Forensic Artifacts
- Mac OS Forensics vt
Apple Notes
macOS Apple Notes
About Apple Note
- iOS와 macOS 에서 제공되는 메모 어플리케이션
- iCloud로 연동된 기기간 메모 파일 공유 가능
- Evernote 기능을 활용하여 여러 사람이 동시에 노트 작업 가능
Apple Notes 포렌식적 관점
- 한 대의 Apple 기기를 수집하면 다른 기기에서 작성한 노트 정보까지 수집 가능(iCloud 연동 이용)

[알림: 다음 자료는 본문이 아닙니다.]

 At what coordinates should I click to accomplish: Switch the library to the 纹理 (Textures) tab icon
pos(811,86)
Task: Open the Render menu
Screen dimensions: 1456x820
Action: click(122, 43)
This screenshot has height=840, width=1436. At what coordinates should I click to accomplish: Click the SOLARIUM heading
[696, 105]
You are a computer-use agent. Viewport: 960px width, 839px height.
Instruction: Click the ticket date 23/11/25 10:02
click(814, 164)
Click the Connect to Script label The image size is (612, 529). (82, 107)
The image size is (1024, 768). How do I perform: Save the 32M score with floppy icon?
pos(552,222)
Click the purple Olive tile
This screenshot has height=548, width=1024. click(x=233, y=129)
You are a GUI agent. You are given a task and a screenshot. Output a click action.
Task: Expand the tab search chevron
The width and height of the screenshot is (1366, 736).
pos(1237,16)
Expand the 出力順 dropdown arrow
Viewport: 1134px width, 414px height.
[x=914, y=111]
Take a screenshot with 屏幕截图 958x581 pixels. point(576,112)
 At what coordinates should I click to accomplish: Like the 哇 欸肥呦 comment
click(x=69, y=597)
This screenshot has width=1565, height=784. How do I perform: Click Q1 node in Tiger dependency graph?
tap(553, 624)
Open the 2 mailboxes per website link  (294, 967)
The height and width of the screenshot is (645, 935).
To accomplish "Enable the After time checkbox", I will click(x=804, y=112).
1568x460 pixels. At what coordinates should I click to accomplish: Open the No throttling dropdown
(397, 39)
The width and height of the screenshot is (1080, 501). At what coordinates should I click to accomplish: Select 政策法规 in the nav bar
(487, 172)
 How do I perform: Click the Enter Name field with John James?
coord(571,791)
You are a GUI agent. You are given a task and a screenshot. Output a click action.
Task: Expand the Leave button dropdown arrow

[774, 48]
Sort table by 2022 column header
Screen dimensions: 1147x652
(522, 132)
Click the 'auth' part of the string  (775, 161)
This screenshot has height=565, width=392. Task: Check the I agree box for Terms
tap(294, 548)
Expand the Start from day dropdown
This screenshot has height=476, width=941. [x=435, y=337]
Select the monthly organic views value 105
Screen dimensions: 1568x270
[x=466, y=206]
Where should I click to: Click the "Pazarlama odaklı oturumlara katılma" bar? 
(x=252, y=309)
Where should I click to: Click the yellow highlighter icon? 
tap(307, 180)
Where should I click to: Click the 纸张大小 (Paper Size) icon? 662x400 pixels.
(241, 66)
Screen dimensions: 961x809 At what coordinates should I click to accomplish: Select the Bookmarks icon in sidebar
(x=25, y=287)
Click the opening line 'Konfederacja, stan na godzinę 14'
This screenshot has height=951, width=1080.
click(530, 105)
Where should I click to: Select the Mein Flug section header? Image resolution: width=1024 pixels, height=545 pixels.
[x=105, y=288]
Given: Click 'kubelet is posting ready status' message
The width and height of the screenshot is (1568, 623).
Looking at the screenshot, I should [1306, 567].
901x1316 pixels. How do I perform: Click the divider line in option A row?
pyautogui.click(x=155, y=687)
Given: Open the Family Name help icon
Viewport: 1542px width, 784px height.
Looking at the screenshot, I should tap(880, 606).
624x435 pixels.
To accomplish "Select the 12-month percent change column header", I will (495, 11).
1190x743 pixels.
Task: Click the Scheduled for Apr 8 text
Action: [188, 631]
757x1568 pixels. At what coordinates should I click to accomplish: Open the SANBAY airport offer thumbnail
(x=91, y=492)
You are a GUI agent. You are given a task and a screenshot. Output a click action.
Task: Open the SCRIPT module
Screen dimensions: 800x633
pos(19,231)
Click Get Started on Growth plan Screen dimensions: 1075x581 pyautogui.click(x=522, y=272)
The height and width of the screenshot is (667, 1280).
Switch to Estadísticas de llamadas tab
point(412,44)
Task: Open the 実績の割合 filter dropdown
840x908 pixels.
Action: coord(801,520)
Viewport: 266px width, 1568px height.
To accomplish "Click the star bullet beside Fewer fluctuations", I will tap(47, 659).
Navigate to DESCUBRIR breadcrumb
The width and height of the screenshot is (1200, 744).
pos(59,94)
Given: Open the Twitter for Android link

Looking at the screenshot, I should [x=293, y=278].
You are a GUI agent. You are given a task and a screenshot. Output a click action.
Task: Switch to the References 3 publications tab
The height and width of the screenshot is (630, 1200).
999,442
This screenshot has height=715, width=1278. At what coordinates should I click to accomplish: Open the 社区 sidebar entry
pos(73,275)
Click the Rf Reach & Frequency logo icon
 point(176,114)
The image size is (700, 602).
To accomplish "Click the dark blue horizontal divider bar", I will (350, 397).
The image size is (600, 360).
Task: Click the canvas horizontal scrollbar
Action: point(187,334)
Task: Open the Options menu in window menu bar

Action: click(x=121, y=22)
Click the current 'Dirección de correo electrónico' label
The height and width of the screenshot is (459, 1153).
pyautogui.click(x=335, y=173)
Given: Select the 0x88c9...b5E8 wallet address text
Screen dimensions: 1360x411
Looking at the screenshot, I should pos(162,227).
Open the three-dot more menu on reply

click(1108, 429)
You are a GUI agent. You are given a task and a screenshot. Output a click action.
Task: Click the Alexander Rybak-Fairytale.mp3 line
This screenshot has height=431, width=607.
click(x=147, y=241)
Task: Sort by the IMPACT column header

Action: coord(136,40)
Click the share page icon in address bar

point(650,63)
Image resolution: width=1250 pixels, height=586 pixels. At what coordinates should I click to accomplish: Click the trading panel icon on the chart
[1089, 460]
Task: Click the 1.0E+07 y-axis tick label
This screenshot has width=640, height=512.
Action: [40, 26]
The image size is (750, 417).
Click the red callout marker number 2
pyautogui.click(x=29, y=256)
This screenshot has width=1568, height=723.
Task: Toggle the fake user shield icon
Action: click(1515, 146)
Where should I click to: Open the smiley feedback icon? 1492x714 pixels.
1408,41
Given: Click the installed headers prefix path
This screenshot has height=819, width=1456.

macOS Apple note 어플리케이션 사용 화면입니다.
icloud를 이용하여 Apple Note 백업이 활서와 되어 있는 것을 확인할 수 있습니다.
icloud.com에 로그인 후 백업되어 있는 Apple Note 항목을 확인할 수 있습니다.
테블릿, 스마트폰, 맥북 등 Apple 기기를 이용하여 작성된 Apple Note 항목을 확인할 수 있습니다.
AXIOM을 통해 수집된 Apple Note 데이터를 확인할 수 있습니다.
Filesystem Explorer를 이용하여 원본 Database 파일인 [ NoteStore.sqlite ] 항목을 확인할 수 있습니다.
해당 파일은 SQLFormat3 타입의 파일입니다.
MAGNET AXIOM의 [ 소스 정보 보기를 통해 ] SQLDB의 어떤 테이블에서 정보를 추줄했는지 확인할 수 있습니다.
MAGNET AXIOM의 경우 다양한 형식의 파일을 보기위한 뷰어를 제공합니다. 대표적으로 .Plist, SQLDB, XML, Json등이 있습니다.
MAGNET AXIOM의 소스보기를 통해 확인된 테이블 정보를 분석하면 원본 파일 형식의 데이터를 확인할 수 있습니다.